08 January 2012

getting personal about 2011

O ano de 2011 passei-o inteiro em Durham, na Carolina do Norte seguindo com o trabalho de professora. Aparentemente um ano desinteressante. Mas não. Não estive só no apartamento, Vida, minha cadela - ou talvez eu deva dizer que eu sou a humana dela tão grande é a afeição que existe entre nós que não poderia afirmar de certo quem pertence a quem – viveu o ano todo comigo. Adotei-a em agosto de 2010. No início ela estava esquiva dos meus afetos, talvez porque tenha sofrido algum abuso, talvez por ter a personalidade assim mesmo, nunca saberei dizer ao certo. O fato é que no ano de 2011, Vida aproximou-se de mim de tal maneira que parecemos um casal. Dorme na minha cama, na maioria das vezes ao pé da cama, por cima do edredon, enrolada em seu cobertozinho que eu lhe comprei e o qual já carrega o cheiro dela. Mas às vezes, geralmente de madrugada, vem deitar ao meu lado debaixo do edredon. Claro que tive que ensiná-la que isso era uma possibilidade. Tive que puxá-la várias vezes. Fazia isso quando estava com frio ou o sentimento de carência era insuportável. O interessante é que ela aprendeu o processo. E agora, por ela mesma, caminha sobre mim de madrugada, chega perto e com o focinho tenta levantar o edrendon para que ela possa se alojar lá dentro perto de mim. Acho isso fenomenal, embora saiba que muitas pessoas achariam repugnante.

ENTRADAS DO CONJUNTO:
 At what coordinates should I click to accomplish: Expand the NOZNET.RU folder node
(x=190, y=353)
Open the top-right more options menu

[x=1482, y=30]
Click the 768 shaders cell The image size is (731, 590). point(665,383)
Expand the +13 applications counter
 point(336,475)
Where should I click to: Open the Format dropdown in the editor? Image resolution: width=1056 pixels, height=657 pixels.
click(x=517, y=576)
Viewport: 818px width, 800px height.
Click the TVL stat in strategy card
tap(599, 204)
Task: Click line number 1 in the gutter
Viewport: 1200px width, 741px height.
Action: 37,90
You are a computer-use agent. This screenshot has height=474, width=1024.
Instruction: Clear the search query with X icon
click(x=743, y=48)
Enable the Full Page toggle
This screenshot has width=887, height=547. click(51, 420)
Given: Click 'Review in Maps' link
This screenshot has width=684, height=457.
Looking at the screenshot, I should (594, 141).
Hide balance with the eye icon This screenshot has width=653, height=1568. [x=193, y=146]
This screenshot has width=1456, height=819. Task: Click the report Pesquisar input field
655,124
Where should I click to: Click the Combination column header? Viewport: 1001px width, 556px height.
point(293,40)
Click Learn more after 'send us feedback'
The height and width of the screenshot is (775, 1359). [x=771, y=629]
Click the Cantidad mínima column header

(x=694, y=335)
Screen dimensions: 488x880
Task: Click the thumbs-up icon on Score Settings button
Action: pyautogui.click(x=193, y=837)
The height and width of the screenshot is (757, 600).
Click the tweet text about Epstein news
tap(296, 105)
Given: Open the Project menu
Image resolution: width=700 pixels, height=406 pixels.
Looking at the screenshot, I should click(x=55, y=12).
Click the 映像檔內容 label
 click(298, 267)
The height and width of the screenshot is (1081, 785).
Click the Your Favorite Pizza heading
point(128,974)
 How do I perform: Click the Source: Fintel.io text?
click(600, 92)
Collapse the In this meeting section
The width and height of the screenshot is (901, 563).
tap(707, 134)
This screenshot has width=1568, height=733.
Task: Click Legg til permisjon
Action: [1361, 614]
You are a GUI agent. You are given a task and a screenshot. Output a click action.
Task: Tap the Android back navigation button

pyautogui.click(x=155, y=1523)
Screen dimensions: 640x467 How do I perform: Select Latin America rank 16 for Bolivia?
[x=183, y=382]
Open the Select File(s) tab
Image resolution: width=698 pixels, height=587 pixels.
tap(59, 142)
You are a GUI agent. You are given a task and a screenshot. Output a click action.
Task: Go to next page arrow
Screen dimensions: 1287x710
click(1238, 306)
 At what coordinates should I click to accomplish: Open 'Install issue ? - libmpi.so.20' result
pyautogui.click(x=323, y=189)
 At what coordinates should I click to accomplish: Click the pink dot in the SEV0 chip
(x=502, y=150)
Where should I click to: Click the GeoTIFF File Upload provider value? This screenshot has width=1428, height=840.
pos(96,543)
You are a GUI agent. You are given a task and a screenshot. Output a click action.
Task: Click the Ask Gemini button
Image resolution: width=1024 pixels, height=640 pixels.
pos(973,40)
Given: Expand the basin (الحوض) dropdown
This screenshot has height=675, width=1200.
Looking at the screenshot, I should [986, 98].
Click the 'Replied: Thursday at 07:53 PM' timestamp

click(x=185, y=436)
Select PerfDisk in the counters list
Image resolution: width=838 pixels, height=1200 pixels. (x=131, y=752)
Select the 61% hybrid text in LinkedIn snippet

TAREFA 1:
Enumere as ações que, segundo o relato sobre a cadela Vida, ela realiza por conta própria de madrugada para se alojar debaixo do edredon.
TAREFA 2:
Segundo o relato sobre a cadela Vida, em que mês e ano ela foi adotada?

RESPOSTA ESPERADA 1:
- Caminha sobre a dona.
- Chega perto.
- Usa o focinho para tentar levantar o edredon.

RESPOSTA ESPERADA 2:
Em agosto de 2010.